BWW Interview: Robert Hastie Talks THE WIZARD OF OZ at Sheffield Crucible Theatre
Robert Hastie is currently Artistic Director of the Sheffield Theatres, following several years of directing in the West End. He discusses their upcoming Christmas production of The Wizard of Oz and how it feels to return to the space where he made his professional debut as an actor.
Did you attend Christmas theatre growing up?
I grew up in Scarborough and, I think like most people in this country, my early theatregoing experiences are pantomime. I was also going to Alan Ayckbourn's theatre in Stephen Joseph Theatre in the Round.
The theatre that I remember growing up was the shows he was writing for children and young people, and seeing the incredible invention of a show for young people in the round has fed into the way we approach our work here at the Crucible.
You're currently directing The Wizard of Oz.

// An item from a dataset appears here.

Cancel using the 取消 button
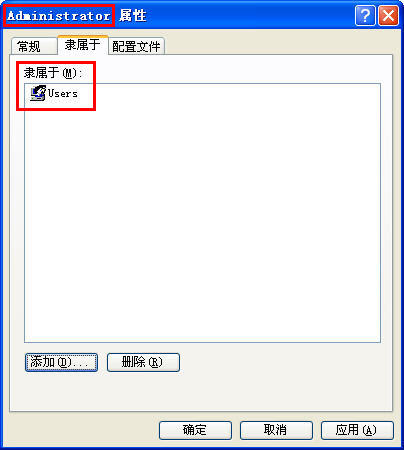 point(276,430)
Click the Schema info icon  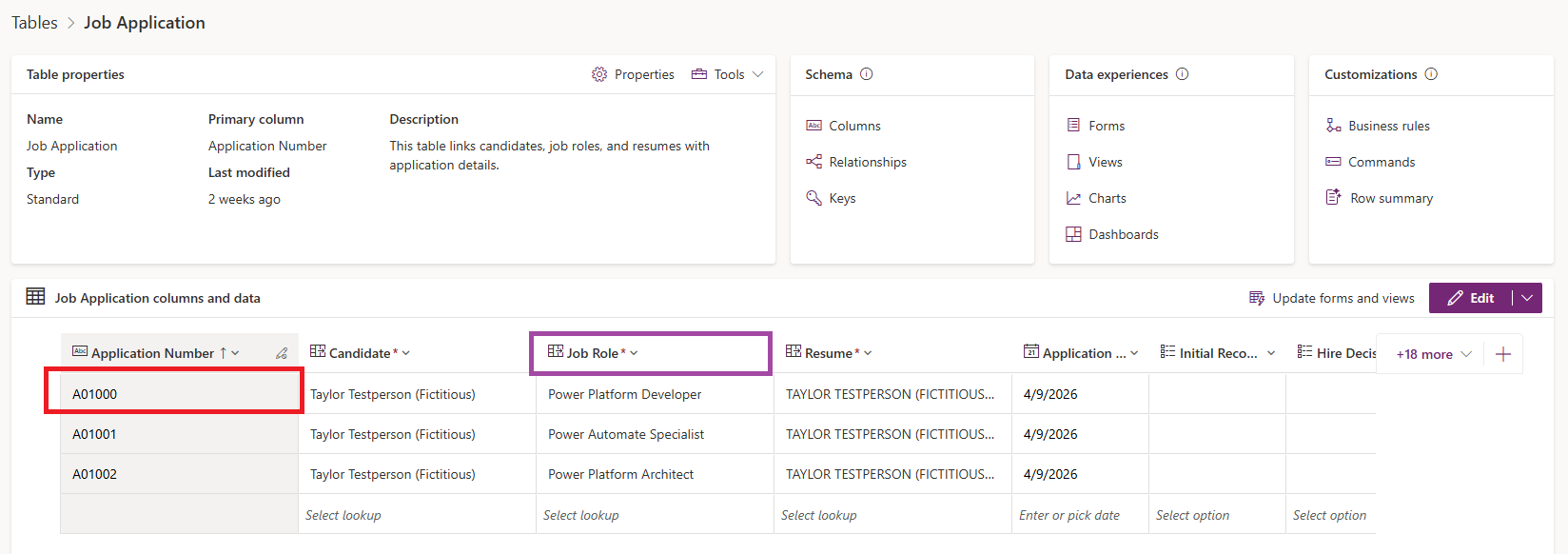click(866, 74)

Can you tell us anything about your choice of this show?
It's a story that I've always been fascinated by. I think growing up I think I went through wanting to play the Scarecrow and the Tin Man and the Cowardly Lion in succession. I've always loved the film and the novel as well; the original novels are fascinating and full of wonderful inventive detail.
L. Frank Baum was trying to invent a whole new American mythology that was an alternative to all the European fairy stories, of The Brothers Grimm and Hans Christian Andersen and so on. Putting that on stage, that mythology mixed with the magic of the musical and the movie that we all know so well, is brilliant.

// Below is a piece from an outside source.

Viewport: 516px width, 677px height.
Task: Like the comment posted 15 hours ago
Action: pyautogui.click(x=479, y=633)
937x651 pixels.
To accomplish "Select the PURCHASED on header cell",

Do you feel any pressure about people coming in with their own ideas about the story and characters?
As it's our big family Christmas show, first and foremost, we want everyone to have a fantastic time at the theatre. So if you come and see it knowing and loving the film, then you'll get all of the moments and characters that you love, but hopefully you'll discover new things in the story as well.
Why do you think people should come see The Wizard of Oz?
Because it's a story for children of any age. We've got a quote in very large letters on the walls of our rehearsal room as a guide from Baum in his introduction to the original novel.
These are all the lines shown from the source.